> EXERCISE GOAL:
Using the records below, write out again exactly the lines that begin at the line containing "Expand the Chrome" and end at the line containing "Task: Copy Zoom conferencing info icon", and no other lines.

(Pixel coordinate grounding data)
____

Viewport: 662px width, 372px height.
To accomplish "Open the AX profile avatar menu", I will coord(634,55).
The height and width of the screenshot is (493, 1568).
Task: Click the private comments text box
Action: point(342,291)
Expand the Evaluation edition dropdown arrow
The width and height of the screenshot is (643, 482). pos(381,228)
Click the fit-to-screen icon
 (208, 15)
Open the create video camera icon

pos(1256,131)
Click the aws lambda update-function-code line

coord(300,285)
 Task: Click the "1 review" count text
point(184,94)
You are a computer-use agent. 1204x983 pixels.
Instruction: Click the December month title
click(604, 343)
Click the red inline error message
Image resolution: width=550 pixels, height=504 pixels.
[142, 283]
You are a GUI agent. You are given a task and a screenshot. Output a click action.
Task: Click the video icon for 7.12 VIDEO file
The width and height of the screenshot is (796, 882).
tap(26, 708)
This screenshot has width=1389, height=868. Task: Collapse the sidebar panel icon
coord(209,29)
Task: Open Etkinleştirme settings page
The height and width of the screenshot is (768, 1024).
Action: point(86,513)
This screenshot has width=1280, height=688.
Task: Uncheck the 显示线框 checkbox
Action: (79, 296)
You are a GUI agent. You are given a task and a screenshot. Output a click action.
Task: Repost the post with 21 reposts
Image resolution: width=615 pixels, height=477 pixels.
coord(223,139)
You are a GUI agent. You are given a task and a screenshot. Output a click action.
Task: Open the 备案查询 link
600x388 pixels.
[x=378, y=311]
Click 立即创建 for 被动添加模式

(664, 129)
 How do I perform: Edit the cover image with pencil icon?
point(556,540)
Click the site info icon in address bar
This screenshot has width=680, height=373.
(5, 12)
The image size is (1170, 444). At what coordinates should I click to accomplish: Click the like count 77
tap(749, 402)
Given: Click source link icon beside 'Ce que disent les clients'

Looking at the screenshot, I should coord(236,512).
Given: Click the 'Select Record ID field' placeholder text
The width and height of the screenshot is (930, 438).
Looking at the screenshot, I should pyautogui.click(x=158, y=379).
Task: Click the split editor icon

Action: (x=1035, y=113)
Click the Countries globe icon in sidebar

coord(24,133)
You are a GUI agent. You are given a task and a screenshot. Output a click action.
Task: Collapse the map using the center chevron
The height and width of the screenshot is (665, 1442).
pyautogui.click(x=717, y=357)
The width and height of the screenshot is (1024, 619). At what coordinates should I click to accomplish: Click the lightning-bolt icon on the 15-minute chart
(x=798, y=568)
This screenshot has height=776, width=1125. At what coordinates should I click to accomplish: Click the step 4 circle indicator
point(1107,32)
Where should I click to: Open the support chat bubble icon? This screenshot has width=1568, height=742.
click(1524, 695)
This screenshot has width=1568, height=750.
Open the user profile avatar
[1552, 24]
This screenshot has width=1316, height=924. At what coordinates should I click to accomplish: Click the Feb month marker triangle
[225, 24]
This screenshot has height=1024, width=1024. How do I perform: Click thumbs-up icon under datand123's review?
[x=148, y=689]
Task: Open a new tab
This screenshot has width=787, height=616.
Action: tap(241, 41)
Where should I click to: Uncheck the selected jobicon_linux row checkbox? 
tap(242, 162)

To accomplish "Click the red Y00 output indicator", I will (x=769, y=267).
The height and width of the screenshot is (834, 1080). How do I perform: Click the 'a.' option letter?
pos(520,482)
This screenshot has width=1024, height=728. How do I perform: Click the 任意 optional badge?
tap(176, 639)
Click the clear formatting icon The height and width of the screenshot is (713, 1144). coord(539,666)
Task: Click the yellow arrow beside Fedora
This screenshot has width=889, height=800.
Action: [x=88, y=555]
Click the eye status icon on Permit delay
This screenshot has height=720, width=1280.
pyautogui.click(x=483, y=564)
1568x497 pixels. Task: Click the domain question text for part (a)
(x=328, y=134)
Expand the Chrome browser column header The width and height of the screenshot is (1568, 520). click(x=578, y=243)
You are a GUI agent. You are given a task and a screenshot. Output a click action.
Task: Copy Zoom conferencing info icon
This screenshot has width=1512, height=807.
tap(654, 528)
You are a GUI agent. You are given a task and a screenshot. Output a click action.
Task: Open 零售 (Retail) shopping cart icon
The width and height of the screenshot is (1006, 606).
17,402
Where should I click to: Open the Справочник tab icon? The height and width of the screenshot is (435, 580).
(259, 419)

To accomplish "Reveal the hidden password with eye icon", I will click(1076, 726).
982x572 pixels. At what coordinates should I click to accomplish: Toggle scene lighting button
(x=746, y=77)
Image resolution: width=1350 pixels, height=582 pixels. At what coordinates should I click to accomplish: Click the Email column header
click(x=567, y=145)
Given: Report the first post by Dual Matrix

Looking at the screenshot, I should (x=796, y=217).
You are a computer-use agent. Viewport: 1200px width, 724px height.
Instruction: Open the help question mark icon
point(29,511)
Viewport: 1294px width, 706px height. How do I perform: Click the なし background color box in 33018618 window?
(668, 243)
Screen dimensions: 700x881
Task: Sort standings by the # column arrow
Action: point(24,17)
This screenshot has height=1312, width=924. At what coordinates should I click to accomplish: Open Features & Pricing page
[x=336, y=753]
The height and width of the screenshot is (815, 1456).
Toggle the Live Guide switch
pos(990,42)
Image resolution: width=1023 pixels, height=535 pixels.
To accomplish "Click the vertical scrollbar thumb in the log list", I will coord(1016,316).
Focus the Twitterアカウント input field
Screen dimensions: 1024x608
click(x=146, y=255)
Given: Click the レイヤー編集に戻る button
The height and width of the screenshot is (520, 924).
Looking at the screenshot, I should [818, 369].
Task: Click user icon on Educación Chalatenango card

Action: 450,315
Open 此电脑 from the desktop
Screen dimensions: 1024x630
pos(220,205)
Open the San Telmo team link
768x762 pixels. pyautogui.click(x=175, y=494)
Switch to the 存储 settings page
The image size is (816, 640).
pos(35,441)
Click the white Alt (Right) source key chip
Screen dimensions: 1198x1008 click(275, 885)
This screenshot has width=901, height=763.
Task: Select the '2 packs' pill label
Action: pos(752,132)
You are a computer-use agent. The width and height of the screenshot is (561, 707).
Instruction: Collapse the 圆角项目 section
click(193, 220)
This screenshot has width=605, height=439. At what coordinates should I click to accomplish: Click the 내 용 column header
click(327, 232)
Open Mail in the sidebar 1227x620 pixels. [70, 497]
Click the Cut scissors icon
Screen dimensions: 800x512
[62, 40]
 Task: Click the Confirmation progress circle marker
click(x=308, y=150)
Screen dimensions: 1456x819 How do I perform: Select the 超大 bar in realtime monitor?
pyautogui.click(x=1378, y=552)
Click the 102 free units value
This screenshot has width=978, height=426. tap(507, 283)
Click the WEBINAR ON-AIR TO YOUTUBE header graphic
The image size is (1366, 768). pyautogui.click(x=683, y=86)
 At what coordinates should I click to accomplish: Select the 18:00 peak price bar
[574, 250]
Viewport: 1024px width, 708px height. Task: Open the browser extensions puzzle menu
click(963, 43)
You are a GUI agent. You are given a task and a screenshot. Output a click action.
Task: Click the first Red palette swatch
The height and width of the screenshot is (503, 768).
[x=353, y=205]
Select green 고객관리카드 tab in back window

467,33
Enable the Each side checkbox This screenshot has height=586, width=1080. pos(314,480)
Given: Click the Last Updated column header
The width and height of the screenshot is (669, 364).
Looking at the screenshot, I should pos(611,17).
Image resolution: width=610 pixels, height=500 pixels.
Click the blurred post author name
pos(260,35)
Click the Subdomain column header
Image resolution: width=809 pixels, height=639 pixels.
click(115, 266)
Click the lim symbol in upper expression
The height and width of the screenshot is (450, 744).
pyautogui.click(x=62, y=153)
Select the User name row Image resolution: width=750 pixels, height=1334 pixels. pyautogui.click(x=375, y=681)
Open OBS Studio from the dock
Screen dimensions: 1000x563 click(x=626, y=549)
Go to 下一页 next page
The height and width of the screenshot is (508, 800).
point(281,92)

____

> ANSWER BOX:
Expand the Chrome browser column header The width and height of the screenshot is (1568, 520). click(x=578, y=243)
You are a GUI agent. You are given a task and a screenshot. Output a click action.
Task: Copy Zoom conferencing info icon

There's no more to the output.